Un nouveau visage de la souveraineté
Traditionnellement, la souveraineté désigne la capacité d’un État à se gouverner sans ingérence extérieure. Au XXIe siècle, ce concept dépasse les frontières, la politique et l’économie pour s’étendre au cyberespace. À mesure que les nations resserrent le contrôle sur le commerce, elles prennent conscience de l’importance stratégique de la gestion des flux de données, des infrastructures numériques et des politiques de cybersécurité.
La doctrine économique de Trump en 2025, fondée sur l’idéologie « America First » et une série de restrictions commerciales, s’inscrit dans une tendance mondiale : les États réévaluent leur dépendance numérique. Qu’il s’agisse des technologies 5G chinoises, des services de cybersécurité russes ou des fournisseurs de cloud américains ou européens, l’infrastructure numérique est désormais considérée comme un actif stratégique, tout comme le pétrole ou l’acier autrefois.
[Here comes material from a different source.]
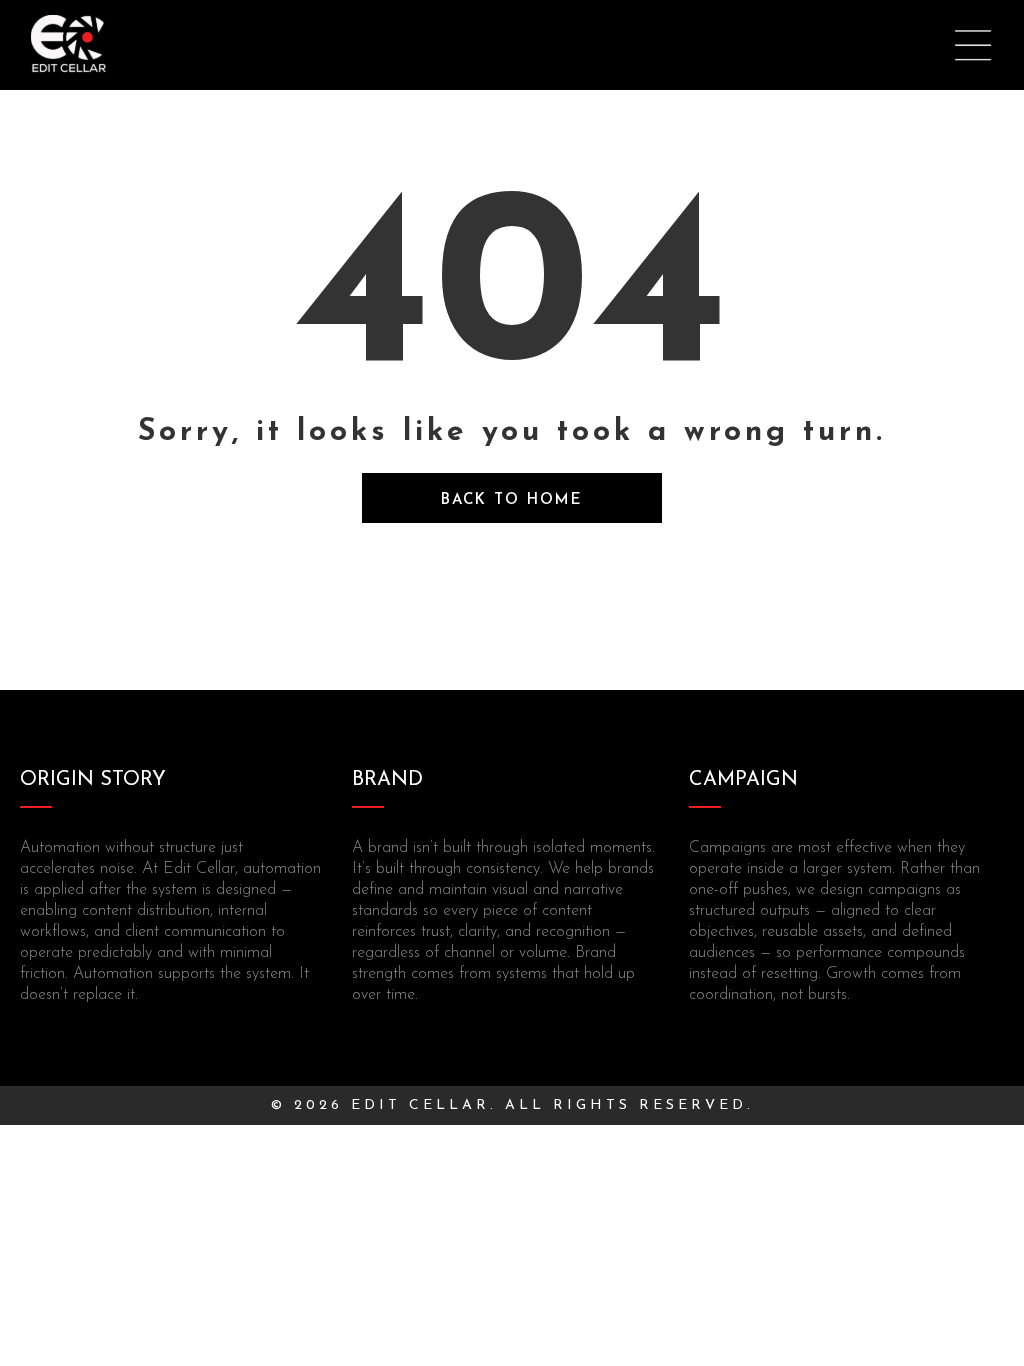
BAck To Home (512, 500)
La cybersécurité comme bouclier économique
En imposant des tarifs douaniers agressifs et en redéfinissant les relations commerciales internationales, l’administration Trump met indirectement en lumière les vulnérabilités des chaînes d’approvisionnement numériques mondiales. Les entreprises américaines, dépendantes de logiciels étrangers, de composants matériels ou de services cloud externes, s’exposent non seulement à une hausse des coûts, mais aussi à des risques accrus de cyber-espionnage, de sabotage et de fuites de données.
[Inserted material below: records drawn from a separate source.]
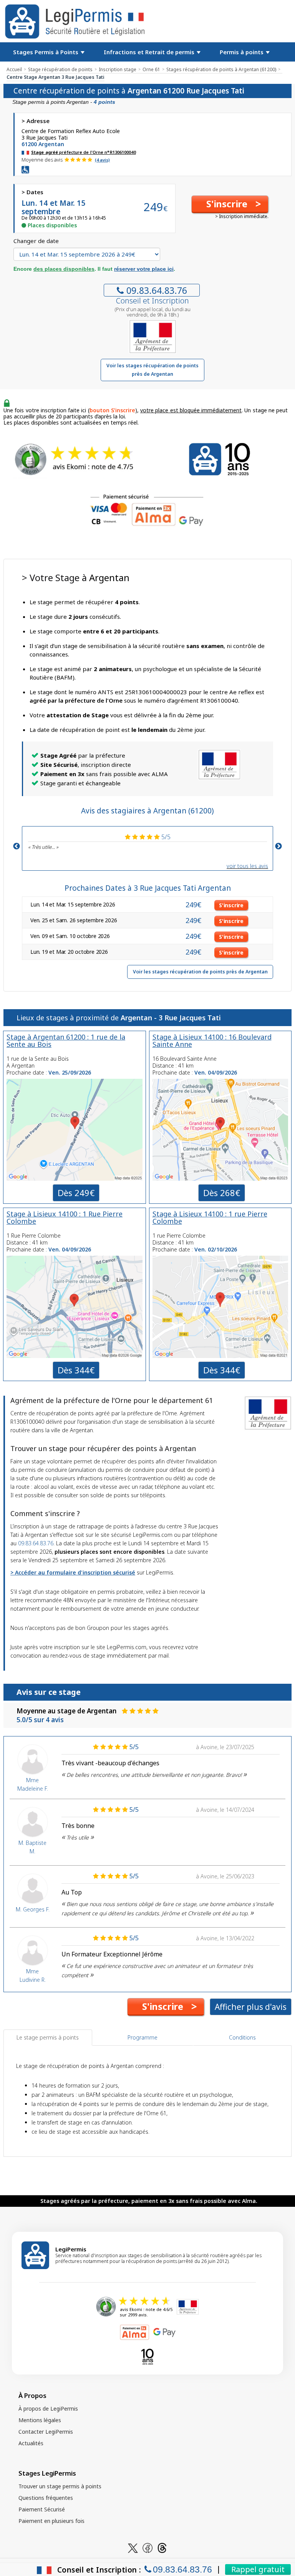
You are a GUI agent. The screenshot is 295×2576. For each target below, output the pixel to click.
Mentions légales (39, 2420)
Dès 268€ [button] (221, 1192)
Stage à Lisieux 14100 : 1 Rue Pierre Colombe (65, 1217)
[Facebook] (147, 2547)
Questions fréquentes (45, 2497)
Cette réalité pousse les décideurs et plusieurs parties prenantes à considérer la cybersécurité non seulement comme un enjeu technique, mais comme un pilier de la sécurité nationale. Garantir la souveraineté des données, contrôler l’auditabilité des systèmes et se libérer des « portes dérobées » étrangères deviennent des priorités essentielles. De même, la maîtrise des technologies émergentes comme l’intelligence artificielle et l’informatique quantique, est désormais stratégique.
Le tarif numérique
Alors que les biens matériels font déjà l’objet de lourdes taxes dans le cadre du nouveau programme commercial de Trump, l’économie numérique reste encore relativement libre de droits. Cependant, cette situation pourrait bientôt évoluer. Plusieurs propositions sont à l’étude pour :
- Taxer les services numériques selon l’origine des données ou leur lieu de stockage ;
- Imposer une localisation des datacenters pour les entreprises étrangères opérant aux États-Unis ;
- Contrôler les fournisseurs de logiciels étrangers pour prévenir les menaces à la sécurité, à l’image des mécanismes d’évaluation des investissements étrangers.
Ces mesures esquissent l’émergence d’un véritable « tarif numérique » , non pas sur des octets, mais sur l’accès, la conformité et la confiance.
Le cas africain : entre opportunité et vulnérabilité
Pour les pays africains, cette tendance mondiale vers une souveraineté numérique renforcée représente à la fois une opportunité et une menace. D’une part, les nouvelles fractures commerciales pourraient ouvrir la voie à de nouvelles alliances numériques et à des circuits économiques alternatifs. Mais d’autre part, la grande majorité des États africains restent fortement dépendants des infrastructures numériques étrangères, qu’il s’agisse des télécommunications chinoises, des services cloud européens ou des plateformes américaines.
Cette dépendance expose le continent à des risques accrus : cybermenaces externes, perte de souveraineté des données, surveillance transnationale. Sans investissements solides dans des écosystèmes numériques locaux et des cadres juridiques robustes, l’Afrique pourrait devenir un terrain d’affrontement numérique entre grandes puissances. Cependant, en abordant ce virage stratégique de manière proactive, les pays africains pourraient renforcer leur intégration numérique régionale, adopter des lois modernes sur la protection des données, et affirmer leur autonomie technologique et politique.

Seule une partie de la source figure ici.